Consignes =>
1. Résume sous forme de liste le paragraphe du texte sur la Terre et la vie qui commence par « Nous sommes nombreux », en gardant ses idées principales.
2. Recopie le passage du texte sur la Terre et la vie qui va de « Nous sommes nombreux » à « une dynamique parfaite. », en remplaçant « mammifère » par « primate ».

Texte source =>
--- --- ---
La Terre et la vie, la poule et l’œuf.

Nous sommes nombreux à partager le mythe, véhiculé par les sciences et plusieurs religions, d’une planète idéalement située à une distance adéquate de son étoile, pourvue de composés chimiques, eau, atmosphère, ressources minérales, parfaitement équilibrés en masse et répartition, qui a permis l’éclosion de la vie. Vie qui s’est propagée depuis les profondeurs des océans jusqu’à la surface des continents, des plus petits microbes jusqu’aux arbres géants. Certains vont même jusqu’à croire que le développement de la vie a suivi un chemin de complexification pour aboutir à la suprématie d’un mammifère particulier, l’homme. Le Soleil, la Terre, les microbes, l’homme, tout occupe sa place dans une dynamique parfaite.
--- --- ---
Liste des enregistrements =>
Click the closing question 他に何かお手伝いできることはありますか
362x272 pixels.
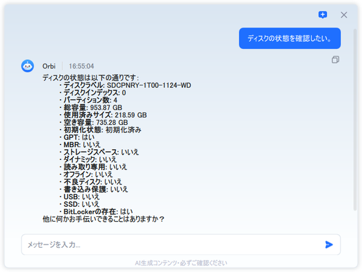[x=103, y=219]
--- --- ---
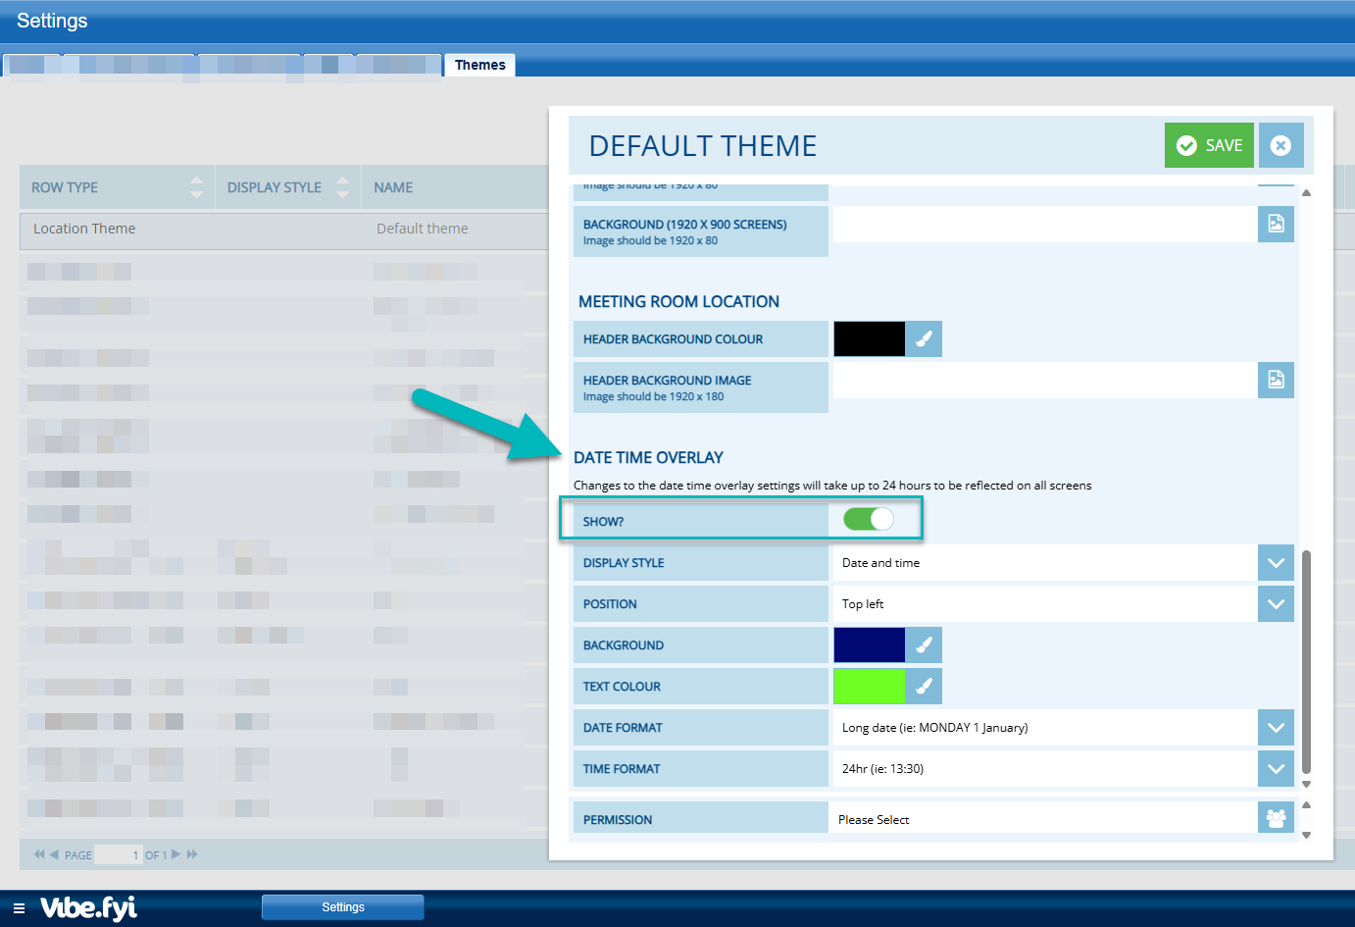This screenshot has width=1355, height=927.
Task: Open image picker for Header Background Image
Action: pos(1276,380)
--- --- ---
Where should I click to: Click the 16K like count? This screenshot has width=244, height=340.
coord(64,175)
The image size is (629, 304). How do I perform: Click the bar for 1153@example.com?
--- --- ---
Réponses ci-dessous =>
1.
- Beaucoup partagent un mythe porté par les sciences et plusieurs religions : une planète bien placée par rapport à son étoile, aux composés chimiques (eau, atmosphère, minéraux) parfaitement équilibrés, aurait permis l'apparition de la vie.
- Cette vie se serait répandue des profondeurs des océans jusqu'aux continents, des plus petits microbes aux arbres géants.
- Certains croient même que la vie s'est complexifiée jusqu'à aboutir à la suprématie de l'homme.
- Le Soleil, la Terre, les microbes et l'homme ont chacun leur place dans une dynamique parfaite.

2.
Nous sommes nombreux à partager le mythe, véhiculé par les sciences et plusieurs religions, d’une planète idéalement située à une distance adéquate de son étoile, pourvue de composés chimiques, eau, atmosphère, ressources minérales, parfaitement équilibrés en masse et répartition, qui a permis l’éclosion de la vie. Vie qui s’est propagée depuis les profondeurs des océans jusqu’à la surface des continents, des plus petits microbes jusqu’aux arbres géants. Certains vont même jusqu’à croire que le développement de la vie a suivi un chemin de complexification pour aboutir à la suprématie d’un primate particulier, l’homme. Le Soleil, la Terre, les microbes, l’homme, tout occupe sa place dans une dynamique parfaite.